Young Island and Sally’s Cliff, Peregrine Hunt

Birders with binoculars

Young Island is some 15 miles long, and its high arched profile interrupts the midnight sun briefly when viewed from the Lodge. Here, we stop at several spots where the slopes are carpeted with flowers, and along a cliff where we often find nesting peregrines, gyrfalcons or roughlegged hawks.

Great swaths of liquoriceroot attract grizzlies who feed on the nutritious roots in early summer. Caribou are often seen here, as are arctic hares, red or arctic foxes, and occasionally a wolverine. Wolves sometimes swim to the island from the adjacent mainland. Long-tailed and common eider ducks, as well as scoters, Canada geese, and all four species of loons often shelter between Young and Jessie’s Island. Small tundra-nesting birds sing from slopes and outcrops. 

One stop is a small bay where we climb up along a terrace below a sheer diabase cliff.

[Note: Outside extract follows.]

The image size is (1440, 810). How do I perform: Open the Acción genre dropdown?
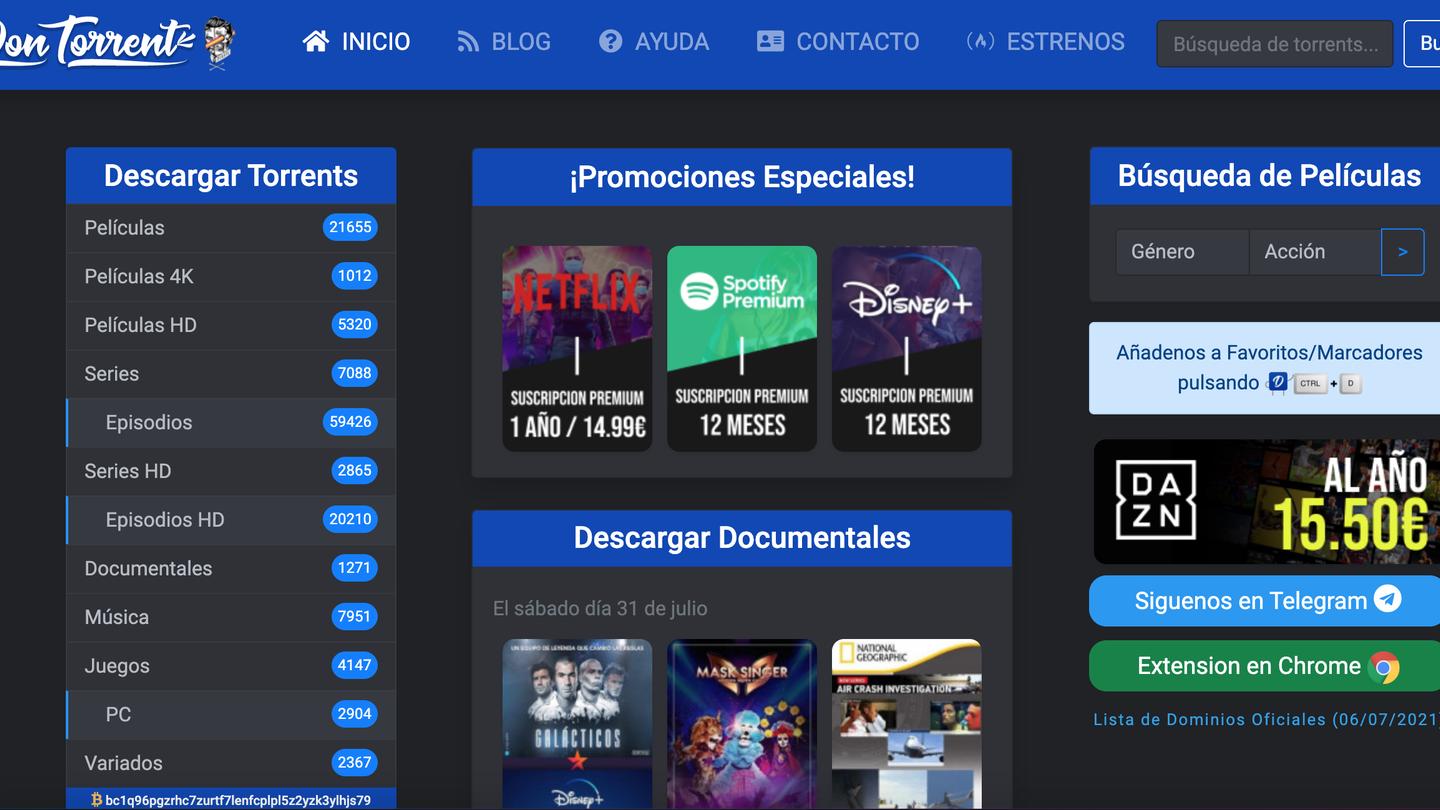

This is called “Sally’s Cliff” after a peregrine family that has nested here for forty years. There is room to set up spotting scopes and watch the falcons at the nest. In 2015, the peregrines were absent, and a gyrfalcon was nesting on the cliff, a wonderful surprise! We occasionally circumnavigate Young Island, stopping to explore ridges and rebound beaches. American golden plovers nest on the crest of the island.